**WHAT THIS TASK INVOLVES:** Since only the text is wanted, print every entry below exactly and omit the images.

━━━━━ DATA RECORDS ━━━━━

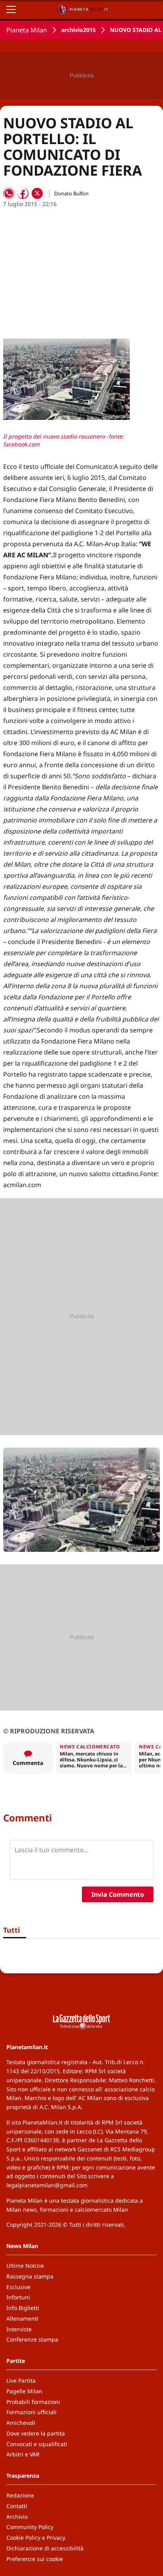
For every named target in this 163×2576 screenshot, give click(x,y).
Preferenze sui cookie (34, 2559)
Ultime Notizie (25, 2265)
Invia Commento (117, 1894)
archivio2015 (78, 30)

━━━━━

**ANSWER TO THE EXERCISE:**
For every named target in this 163×2576 screenshot, give click(x,y).
Preferenze sui cookie (34, 2559)
Ultime Notizie (25, 2265)
Invia Commento (117, 1894)
archivio2015 (78, 30)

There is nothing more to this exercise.